■ WORK INSTRUCTIONS ■
Could you carry on the account below of the reindeer sledge ride through Muonioniska, starting right after its final sentence?
--- start SOURCE PASSAGE ---
We now turned northward through the village, flying around many sharp corners, but this I found comparatively easy work.  But for the snow I had taken in, which now began to melt, I got on finely in spite of the falling flakes, which beat in our faces.  Von Buch, in his journey through Lapland in 1807, speaks of Muonioniska as “a village with an inn where they have silver spoons.”  We stopped at a house which Mr. Wolley stated was the very building, but it proved to be a more recent structure on the site of the old inn.  The people looked at us with curiosity on hearing we were Americans.  They had heard the name of America, but did not seem to know exactly where it was.  On leaving the house, we had to descend the steep bank of the river.  I put out my feet to steady the pulk, and thereby ploughed a cataract of fine snow into my face, completely blinding me.  The pulk gave a flying leap from the steepest pitch, flung me out, and the deer, eager to make for home, dragged me by the arm for about twenty yards before I could arrest him.  This was the worst upset of all, and far from pleasant, although the temperature was only zero.  I reached home again without further mishap, flushed, excited, soaked with melted snow, and confident of my ability to drive reindeer with a little more practice.
--- end SOURCE PASSAGE ---
--- start RAW DATA ---
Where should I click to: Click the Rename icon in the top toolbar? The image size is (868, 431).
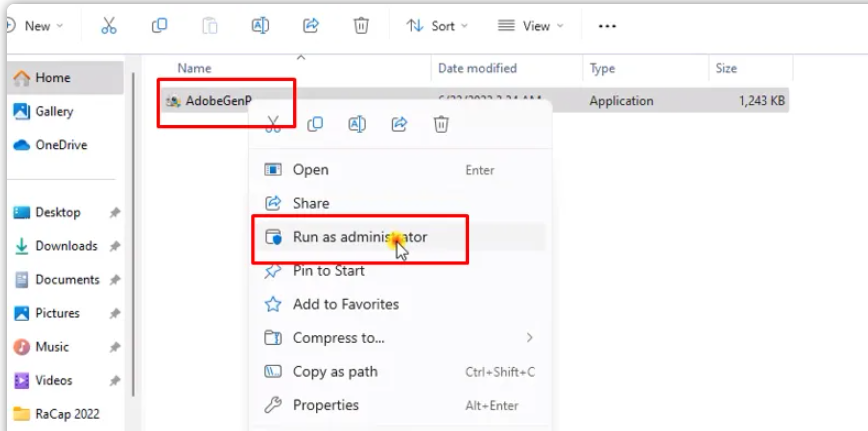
--- end RAW DATA ---
■ THE OUTPUT ■
During the first three days, the weather was raw, dark, and lowering, with a temperature varying from 9 deg. above to 13 deg. below zero.  On the morning of the 14th, however, the sky finally cleared, with a cold south wind, and we saw, for the first time, the range of snowy mountains in the east.  The view from our hill, before so dismally bleak and dark, became broad and beautiful, now that there was a little light to see it by.  Beyond the snowy floor of the lake and the river Muonio stretched the scattering huts of Muonioniska, with the church overlooking them, and the round, white peak of Ollastyntre rising above his belt of black woods to the south.  Further to the east extended alternate streaks of dark forest and frozen marsh for eighteen miles, to the foot of the mountain range of Palastyntre, which stood like a line of colossal snow-drifts against the soft violet sky, their sides touched by the rosily-golden beams of the invisible sun.  This and the valley of the Tornea, at Avasaxa, are two of the finest views in Lapland.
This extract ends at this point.